Die meisten Tierärzte empfehlen die Kastration der Hündinnen vor Einsetzen der Geschlechtsreife, welche etwa mit sechs Monaten eintritt. Männliche Tiere empfehlen wir etwas später zu kastrieren. Der Tierartzt Ihres Vertrauens wird Sie gerne über den idealen Zeitpunkt, die Risiken und die Kosten aufklären.

Die Kastration von weiblichen und männlichen Hunden hat neben dem sehr offensichtlichen Vorteil der Familienplanung einen signifikanten vorbeugenden Nutzen bezüglich einer optimalen Gesundheit. Jeder dieser einzelnen Gründe wäre Grund genug, die Operation durchführen zu lassen. Wenn man sich beide Gründe überlegt, so macht dies die Entscheidung um so leichter. Die Gesellschaft und der Patient: Beide werden gewinnen!

Wir Halter von Kleintieren haben eine grosse Verantwortung wenn es darum geht, die Lebensbedingungen unserer Schützlinge optimal zu gestalten. Dazu gehört auch, dass mit geeigneten Mitteln eine massive Tierdichte verhindert wird. Kein Mensch kann akzeptieren, dass das Ertränken, das an die Wand werfen oder das Erschiessen als geeignete Mittel bezeichnet werden. Hunde zu töten anstatt ihre unkontrollierte Vermehrung zu verhindern, ist ein Verbrechen an der Schöpfung!

Schokolade ?

Schokolade kann Hunde töten, Schoko-Osterhasen können Hunde töten
NCDL UK

Tödliche Dosis ab 200 Gramm Schokolade

Zu viel Schokolade kann für Hunde tödlich sein. Diese Warnung hat die britische Hundeinteressengruppe "National Canine Defence League" (NCDL) rechtzeitig vor Ostern gegeben. Der Schokoladeninhaltsstoff «Theobromin» sei für Menschen harmlos (er bewirkt u.A. die beruhigende Wirkung, Anm. TSL), ab 200 Gramm Schokolade aber für Hunde (für mittere Grösse 25-30 kg, Anm. TSL) potentiell tödlich.

Leider liebten viele Hunde Schokolade und bettelten darum, so NCDL-Sprecherin Deana Selby. Wir hören aber auch von Fällen, wo der Hund Schoko-Osterhasen bekommt, damit er sich nicht übergangen fühlt. Viele Hundebesitzer wüssten nicht, dass Schokolade so gefährlich sein könnte. Die NCDL rät Hundebesitzern, Ersatz-Schokolade-Produkte, speziell für Hunde gemacht, zu kaufen.
Schokolade sollte darüber hinaus ausserhalb der Reichweite des Hundes aufbewahrt werden.

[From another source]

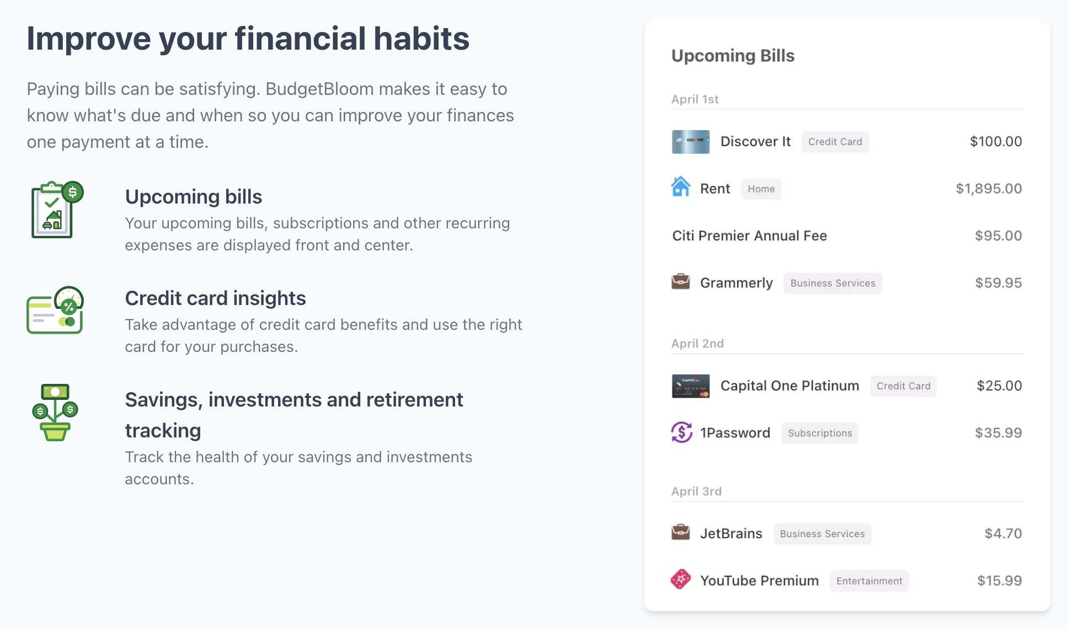
Task: Click the Home tag next to Rent
Action: (761, 189)
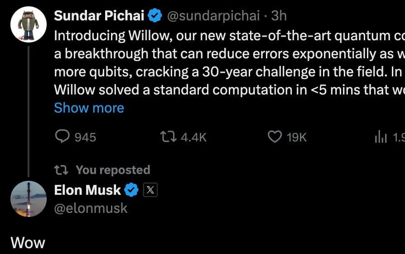Open Elon Musk's rocket profile avatar
This screenshot has width=405, height=254.
[x=29, y=199]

Je mehr Kakao die Schokolade enthält, desto gefährlicher sei es, so die NCDL. (Kakao=Kakaobutter, je teurer die Schokolade, desto mehr enthält sie in D, in der CH dürfen keine Ersatzfette verwendet werden, es ist daher alles Fett aus Kakaobutter, Anm. TSL)

Wessen Hund, nach Schokoladegenuss, sich erbricht, an Durchfall leidet, plötzlich enormen Durst hat oder zu zucken anfängt, solle den Tierarzt sofort aufsuchen.

(Quelle NCDL UK)

Wenn der Hund alt wird

Medizinische Ratschläge, welche Tierärzte den Tierbesitzern von alternden Tieren anbieten gleichen den Vorsorgeprogrammen für Menschen - Gewichtskontrolle, körperliche Betätigung, regelmässige Untersuchungen zum frühzeitigen Aufspüren von altersbedingten Krankheiten.

Die meisten Experten sind sich einig, dass Katzen und Hunde heute länger leben, jedoch herrscht Uneinigkeit darüber, um wieviele Jahre effektiv sich das Leben unserer Haustiere hat verlängern lassen.


Tierbesitzer stellen bei ihren älter werdenden Tieren verschiedene körperliche Anzeichen fest, darunter Gewichtszunahme, dünneres Fell mit einer zunehmenden Graufärbung, übler Mundgeruch, Verhaltensänderungen, Arthrose, Gehörverlust und Sehschwäche, Harnabsatz an unerwünschten Orten und andere.

Beschwerden, welche nicht so leicht zu beobachten sind, sind potentiell fatal, solange sie unentdeckt und unbehandelt bleiben. Krebsleiden oder Geschwulstkrankheiten sind die mit Abstand führende krankheitsbedingte Todesursache unserer Vierbeiner. Andere häufige Beschwerden bei alten Hunden und Katzen sind Nierenschwäche, Zahnprobleme und Herzerkrankungen.